Genauso verhält es sich mit Gettern: Die Rückgabe kann bei einer Methode noch vorbereitet werden, bevor der Fragende sie erhält.
Nur Get/nur Set
Ein weiterer Punkt ist, dass die Eigenschaft Public beides erlaubt: Lesen und Schreiben. Manchmal ist es aber wünschenswert, nur eine dieser Operationen zuzulassen. Nutzen wir Methoden für den Zugriff, können die ungewünschten einfach weggelassen werden.
Konsistenz
Ein häufiges Argument gegen die konsequente Nutzung von Gettern und Settern ist, dass man diese ja verwenden kann, wenn die vorher angesprochenen Funktionen wie etwa Validierung auch wirklich benötigt werden. Dies hätte aber einen unschönen Effekt: Weiß ich, welchen Wert ich bei einem Objekt setzen möchte, muss ich zudem noch herausfinden, ob es sich um ein öffentliches Attribut oder eine Setter-Methode handelt.
obj.localAddress = addr1; obj.setRemoteAddress(addr2);
Dies wäre sehr ärgerlich und sollte unbedingt vermieden werden. Somit empfiehlt sich die konsequente Nutzung von Gettern und Settern.
Zwischenfazit: Pro Getter und Setter
Getter und Setter erlauben dem Softwareentwickler
- Daten zu kapseln und abstrakte Signaturen bereitzustellen
- Werte zu validieren oder vor der Rückgabe zu bearbeiten
- Attribute nur zu lesen oder nur zu setzen
- ein konsistentes Bild zu hinterlassen
Mein Fazit
Zwar konnten mich viele Artikel wie etwa Properties vs. Public Variables, die sich für öffentliche Attribute aussprechen, zunächst durchaus mitreißen, einer genauen Betrachtung halten sie meiner Meinung nach aber kaum stand. Es ist richtig, dass Getter und Setter eigentlich nur konzeptionelle und oft nur theoretische Vorteile haben, die bei einem kleinen Programm vielleicht auch gar nicht ins Gewicht fallen. Dennoch weiß man vorher nie, wohin sich die Software mal entwickeln wird und welche Relevanz ein gepflegter Code haben kann. Wenn der Code zudem offen ist, kann ein nachhaltiges Konzept dahinter auch positive Werbung sein.
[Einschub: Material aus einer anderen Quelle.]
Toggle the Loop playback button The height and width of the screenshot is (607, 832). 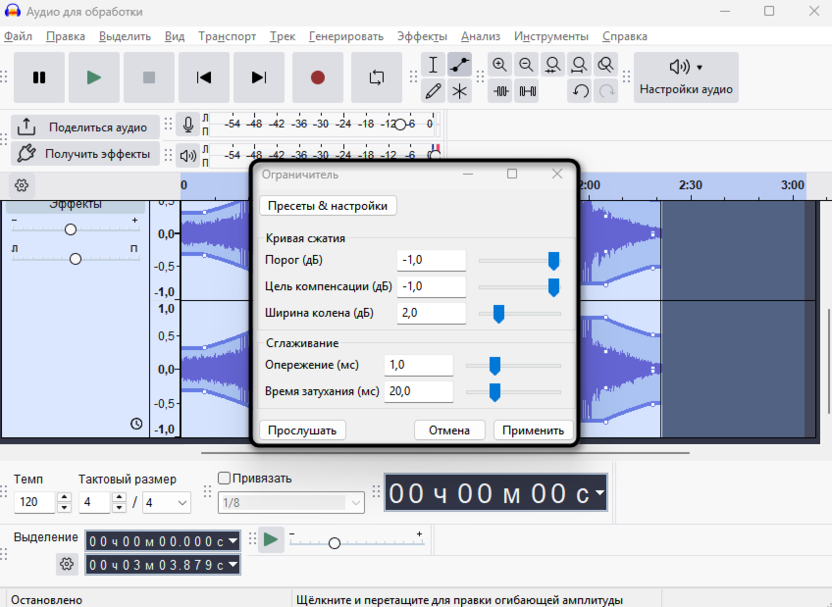tap(376, 78)
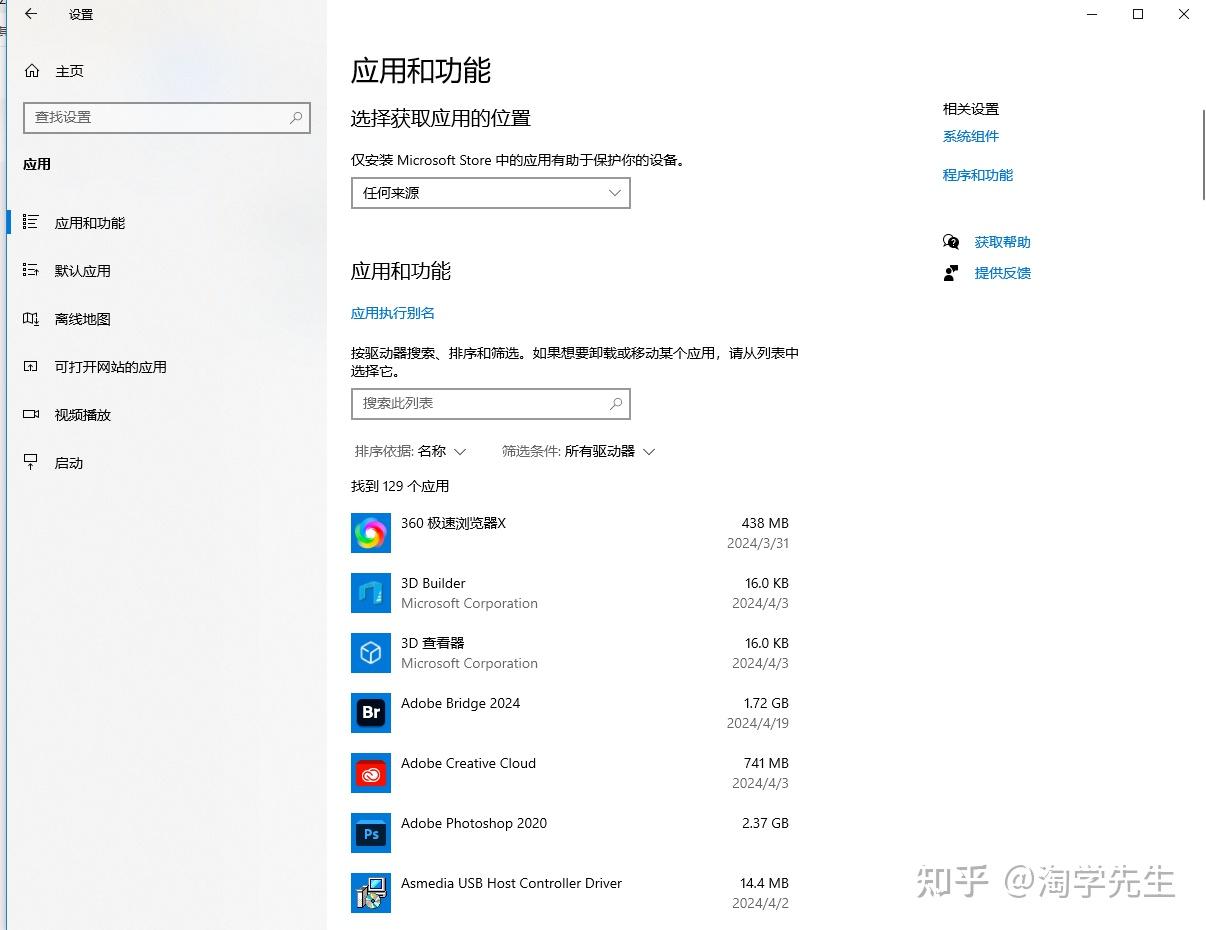Click the 360 极速浏览器X app icon

click(x=371, y=533)
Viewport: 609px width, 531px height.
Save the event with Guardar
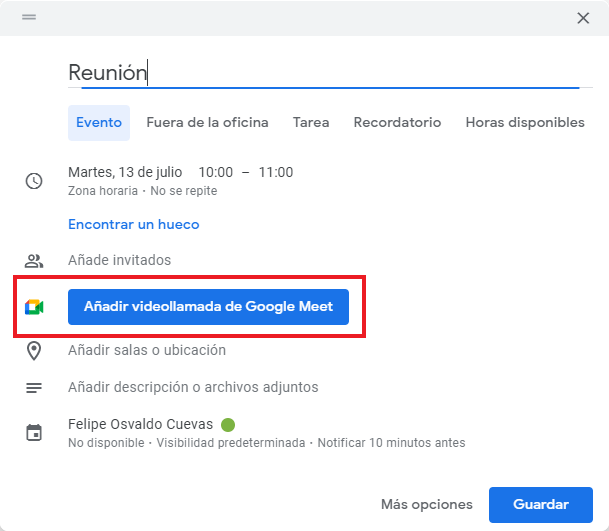pyautogui.click(x=540, y=505)
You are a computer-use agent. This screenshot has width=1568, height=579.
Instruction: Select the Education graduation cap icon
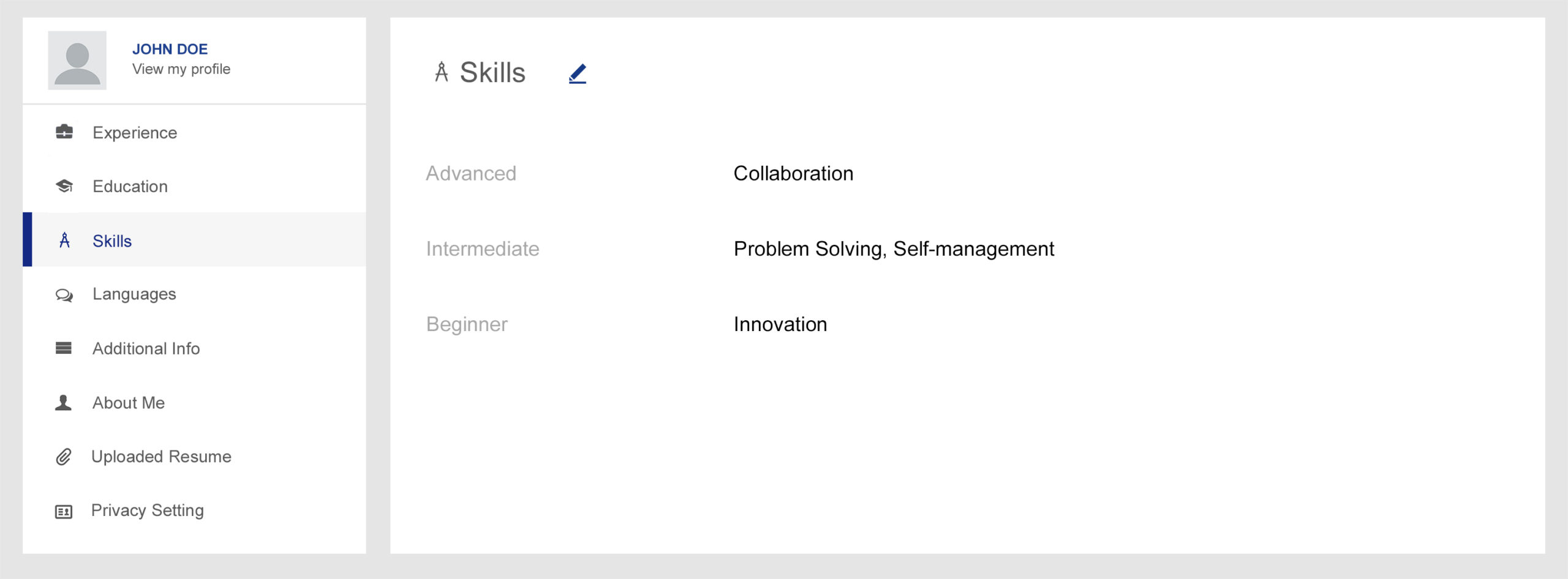click(x=63, y=185)
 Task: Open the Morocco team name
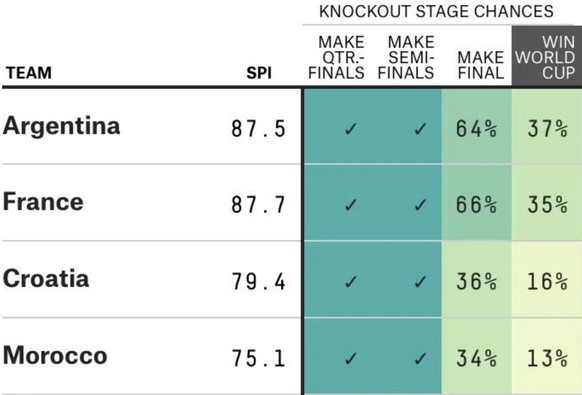55,355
Auch die Kritikpunkte an Gettern und Settern sind durchaus richtig, aber nicht sonderlich relevant. Moderne Editoren erzeugen die nötigen Methoden fast automatisch und unwichtige Code-Teile können einfach ausgeblendet werden. Auch der Performance-Nachteil ist heute in keinem Umfeld mehr messbar.
Es gibt aber Ausnahmen. In Eclipses „Standard Widget Toolkit“ (SWT) werden reine Datencontainer für Layouts verwendet, zum Beispiel GridData (Java-Doc). Diese enthalten keinerlei Logik und dienen nur dazu, mehrere Einzelwerte in einem Objekt zusammenzufassen. An dieser Stelle nutzt Eclipse öffentliche Attribute. Eine interessante und auch verständliche Entscheidung.
Aufrufen, die üblichen Guidelines kritisch zu hinterfragen finde ich richtig und wichtig. An dieser Stelle ist der Status quo aber vollkommen berechtigt.